1 mango, cut into chunks
½ cup jaggery powdered
2 green chillies
Salt to taste
1 teaspoon mustard seeds
1 teaspoon urd dal
1 teaspoon neem flower

Boil the mango in water until well done

Mash it roughly and add jaggery water (I prefer to dissolve the jaggery in little water and filter, you could add grated jaggery). Add green chillies and salt and bring to boil and allow to thicken

In the meantime heat little oil and add urd dal, mustard seeds and neem flower and allow the seeds to crackle and dal to brown.

Add this to the mango and boil for couple of minutes and it is ready!

Tuesday, 10 April 2012

Crispy Cauliflower (Low Fat Cauliflower Fry)

Crispy Cauliflower

With a hope to keep cost and wastage down I have been buying frozen cauliflower for the last few weeks. However, when I did come across a rather low cost cauliflower at the Indian grocers, I could not resist the temptation to buy it despite my freezer stock still being available. And then came a dull evening when I felt like munching something, not unhealthy and also filling enough for me to have just fruits for dinner. I had been meaning to try a low fat version of cauliflower fry. It was a bit complicated preference I had that day as I did not want bajji like dish and neither did I want to add soda bicarb. So I decided to increase the quantity of crispness adding flours like rice flour and corn flour and also added a bit o foil to the batter so it does not turn out too dry.

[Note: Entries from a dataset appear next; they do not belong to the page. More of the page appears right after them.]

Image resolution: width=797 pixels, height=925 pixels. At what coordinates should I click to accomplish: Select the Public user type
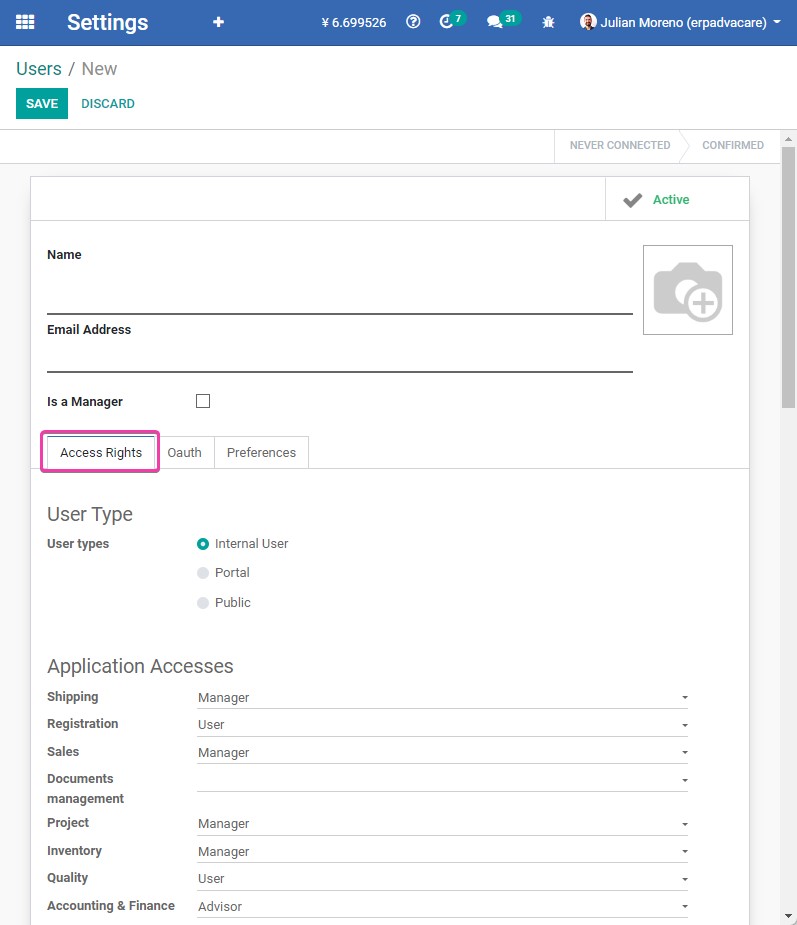(x=224, y=602)
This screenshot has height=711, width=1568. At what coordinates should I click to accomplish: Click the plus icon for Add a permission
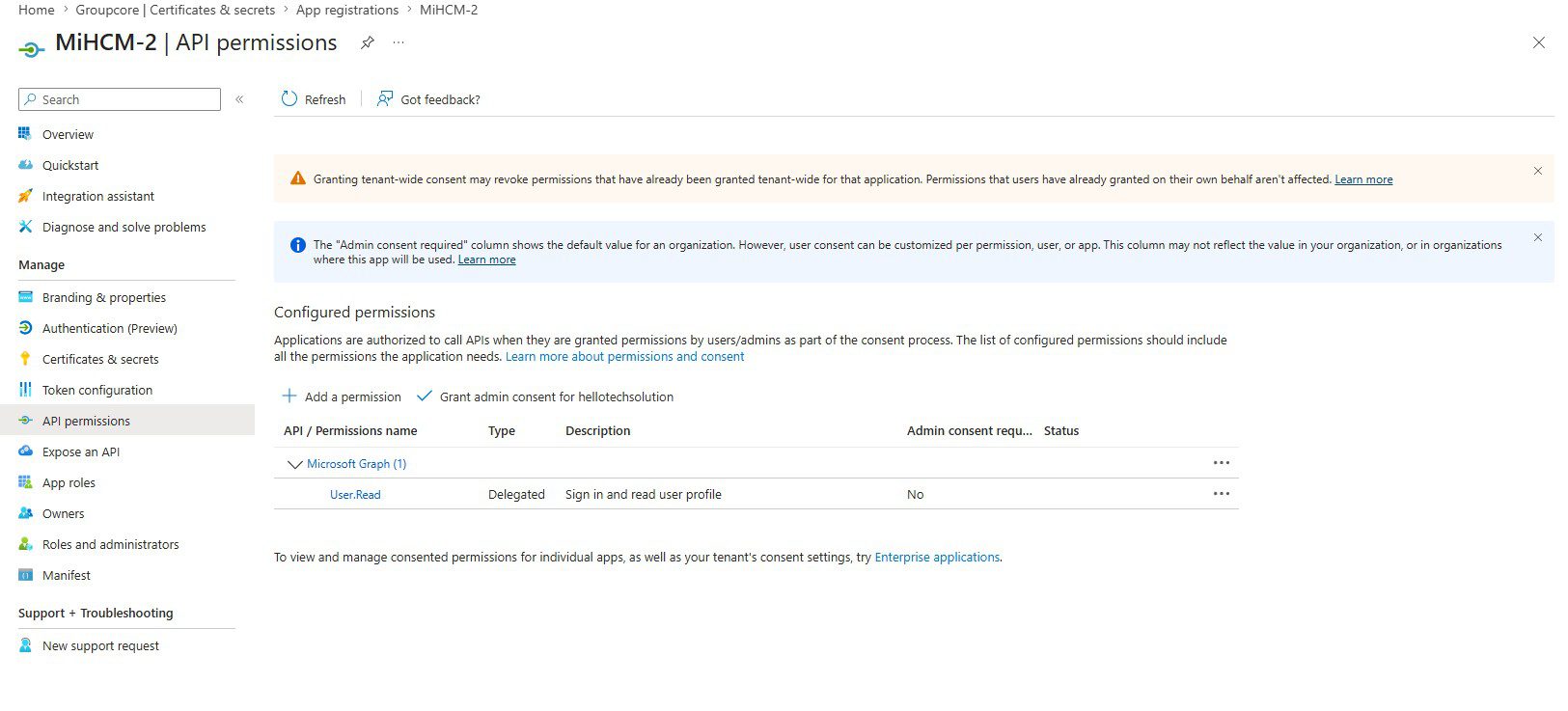point(289,396)
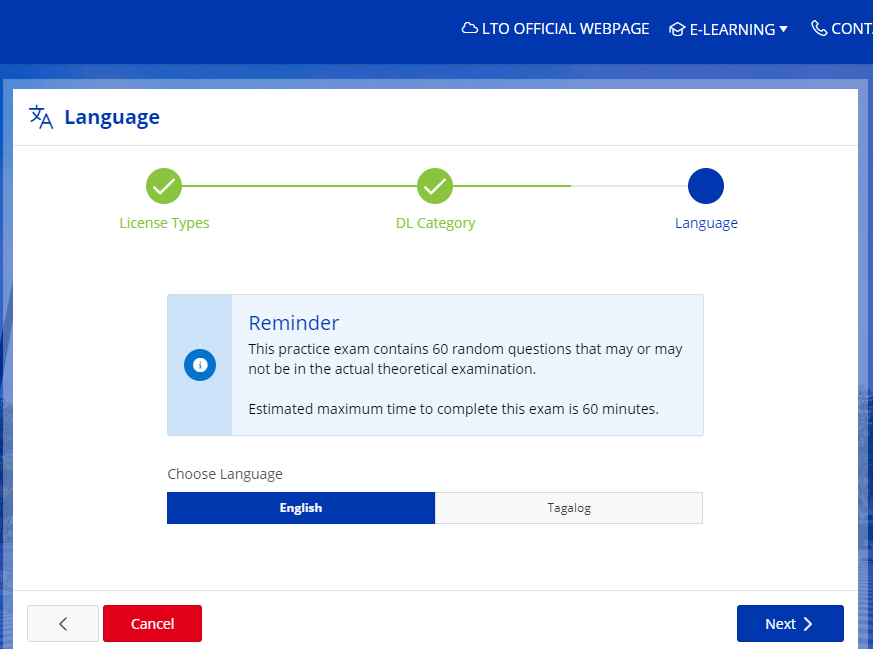This screenshot has width=873, height=649.
Task: Open the E-LEARNING menu
Action: [732, 29]
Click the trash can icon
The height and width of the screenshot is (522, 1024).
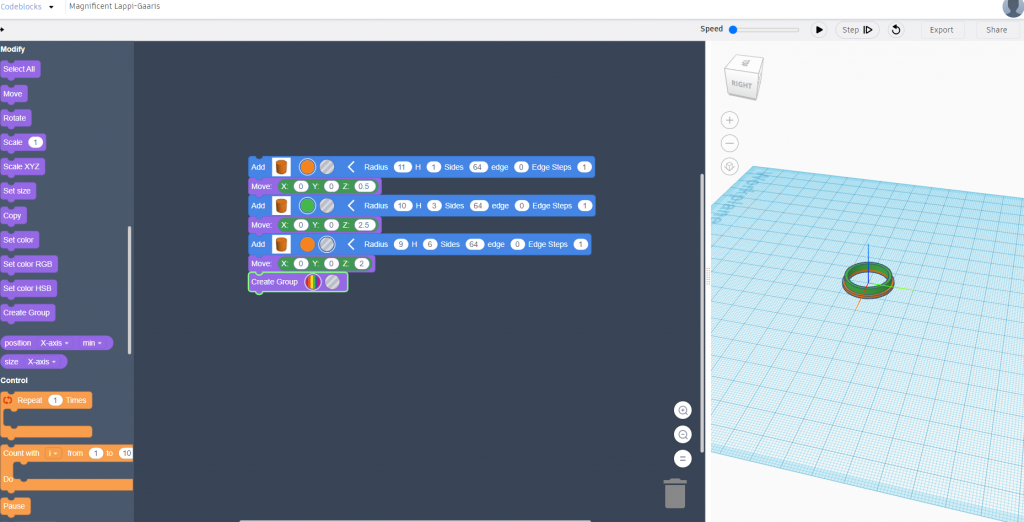click(675, 493)
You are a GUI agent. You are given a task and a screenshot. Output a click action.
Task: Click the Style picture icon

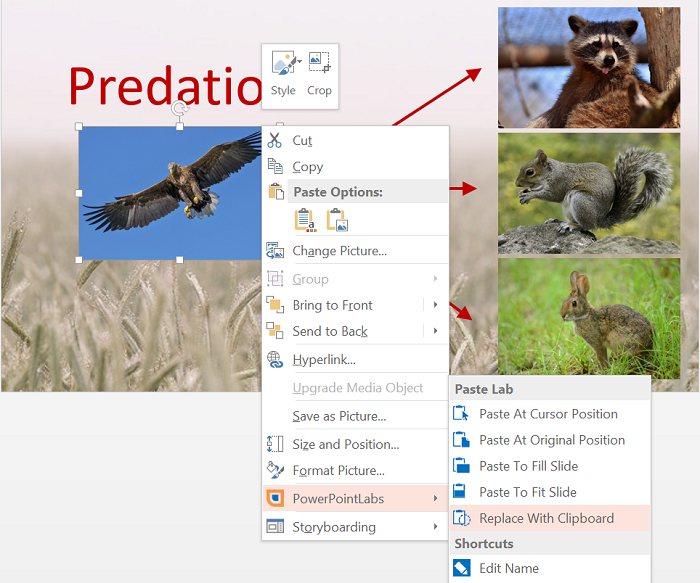click(x=283, y=64)

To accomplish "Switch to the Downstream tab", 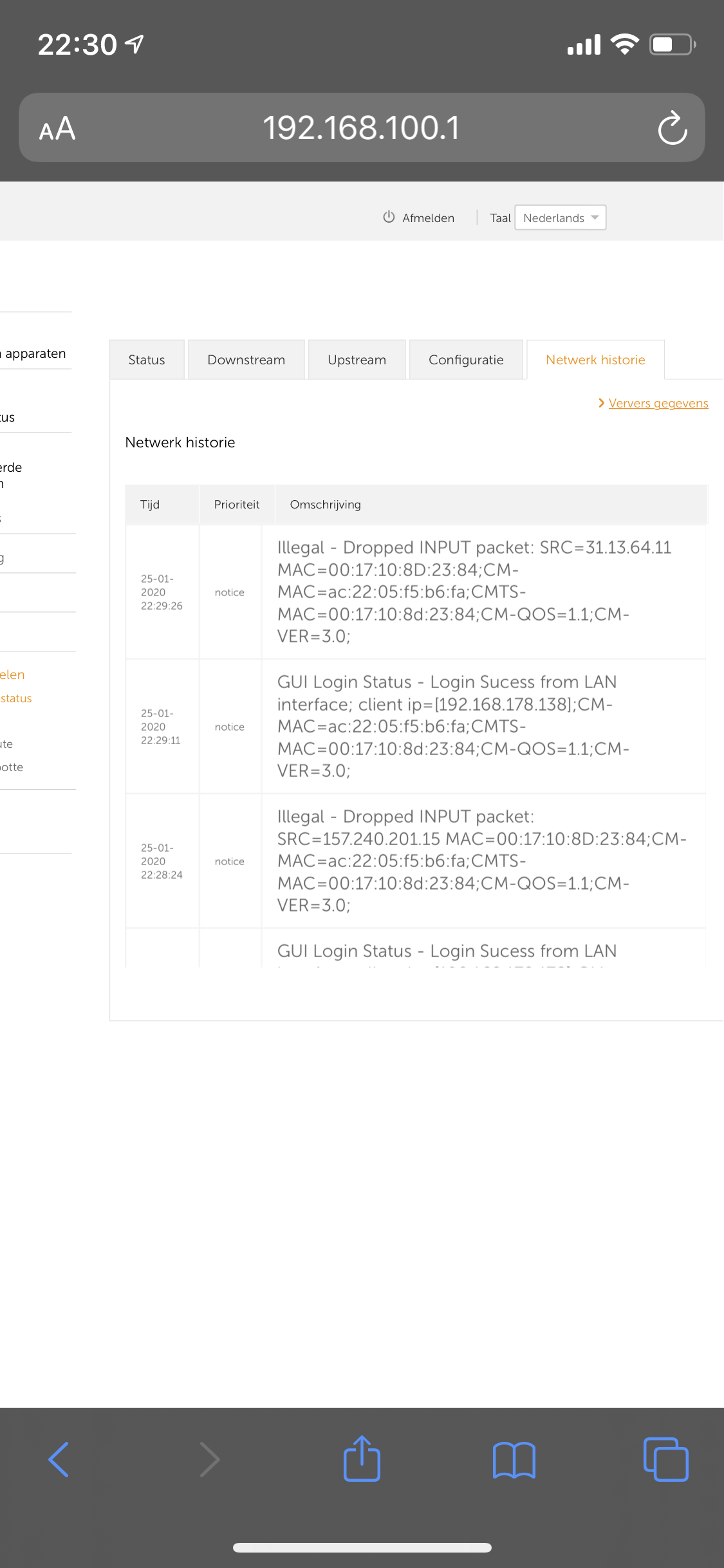I will pos(246,360).
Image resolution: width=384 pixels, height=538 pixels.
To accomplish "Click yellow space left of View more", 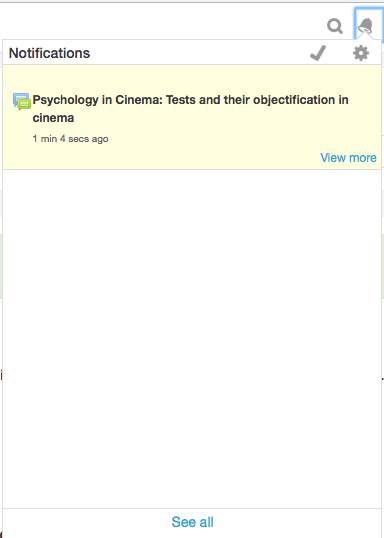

I really liked the dish and if all these healthy veggies can be served in such yummy and low fat form, I could easily have not just my five a day but also ten a day! Well, enough of my rant, here is the recipe for you to try for yourself.

¼ cup rice flour
¼ cup corn flour
1/3 cup all purpose flour
3-4 cups cauliflower florets
Turmeric powder
¼ teaspoon chilly powder
3 teaspoons cooking oil
Salt to taste

Mix corn flour, rice flour, all purpose flour, salt, turmeric powder, chilly powder, required water to make a thick batter like dosa batter and add two teaspoons oil and mix it

Add blanched cauliflower (I steamed it for 10 minutes, you could put it in boiled water for ten minutes) to this batter and mix so all of them get coated well

Put this on a lightly greased oven proof dish and bake at 200degC for 20 minutes, then give it a quick mix and put it in the oven for 10 minutes, ready to serve!